Given a DOMDocument Object as a parameter, such as the below:
class Comparison {
public function __construct($domDocument=null){
$anchors = $domDocument->getElementsByTagName('a');
if($anchors && 0 < count($anchors)){
foreach($anchors as $anchor){
$original = ''; // Not sure how to get this
$ordered = $this->rearrangeAttributes($anchor);
$difference = $this->diff($original,$ordered);
echo 'Original Source: '.$original."\n";
echo 'Ordered Source: '.$ordered."\n";
echo 'Difference: '.$difference."\n\n";
}
}
}
}
How do you get the original HTML string indicated by $original?
My current approach is from here: http://php.net/manual/en/class.domnode.php
Try to get the parent of the node in question, get the innerHTML, however given that a certain degree of alteration happens on original source code in the conversion, it doesn't look like a robust way to do it.
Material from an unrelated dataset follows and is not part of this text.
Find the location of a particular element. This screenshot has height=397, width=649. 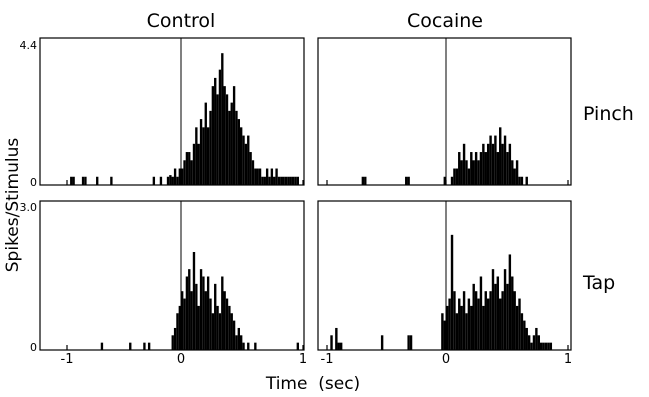

y-axis-label: Spikes/Stimulus is located at coordinates (13, 206).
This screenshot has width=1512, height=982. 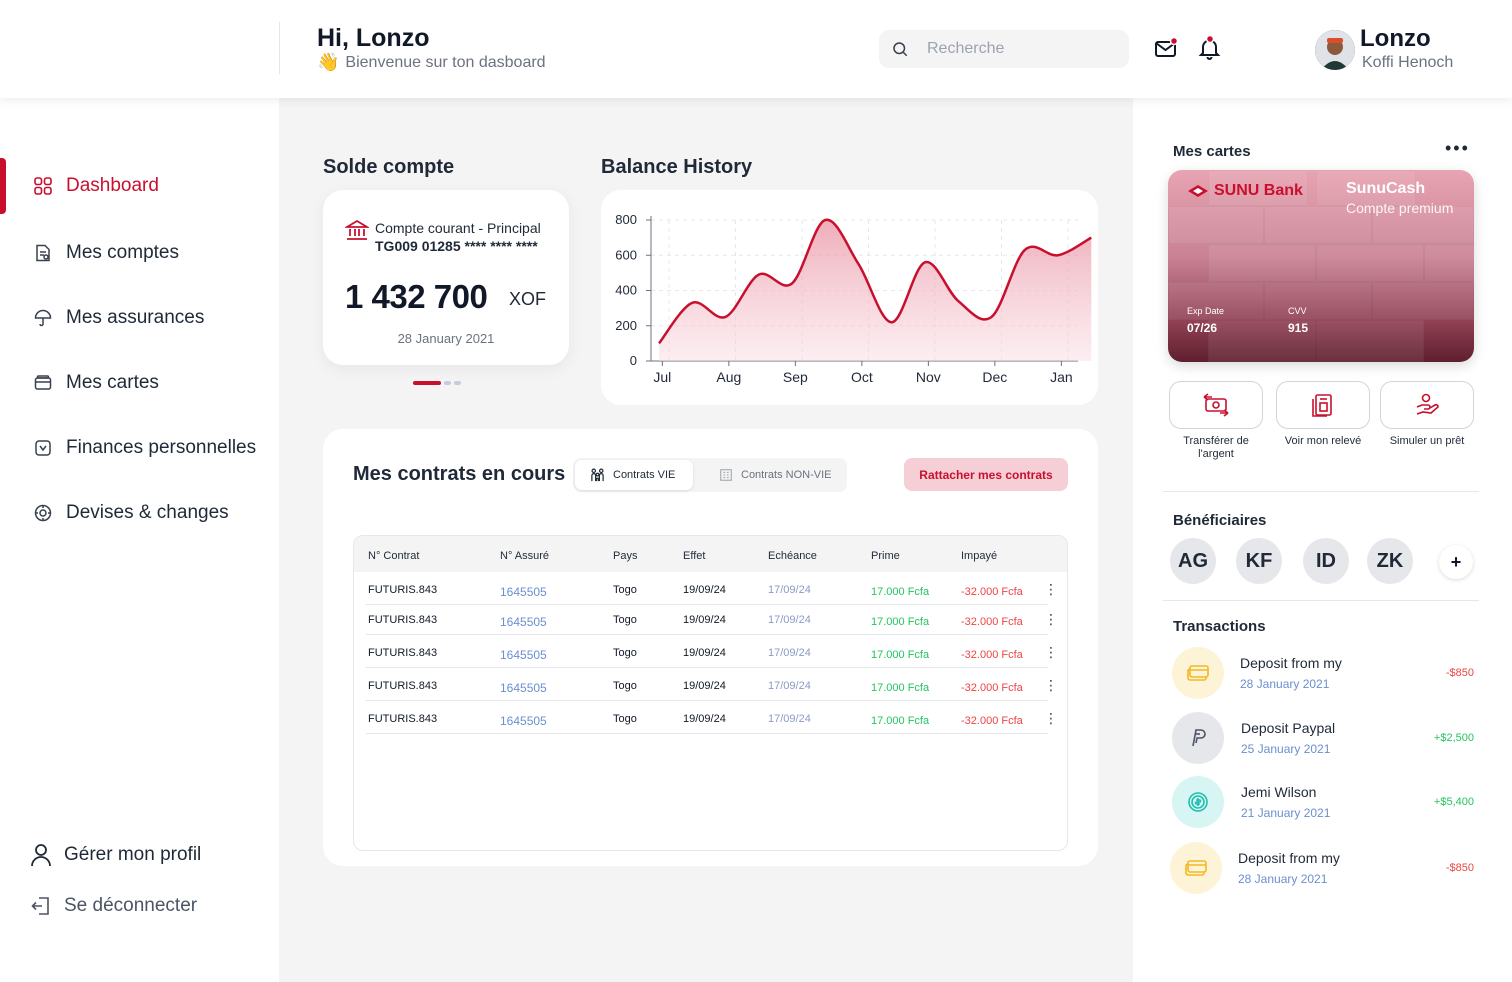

Are there ways to do this in a more effective fashion? I can pass in the raw HTML as well, but want to avoid the rabbit hole if there's a known solution.
UPDATE: If you want the parent source (cleaned) and the original doesn't matter, then Marc B's linked file is very useful: How to return outer html of DOMDocument?
But if you want the original source, you can try getting the line number http://php.net/manual/en/domnode.getlineno.php although, it's not clear if that's the cleaned source code or the original raw source code. Insight welcome!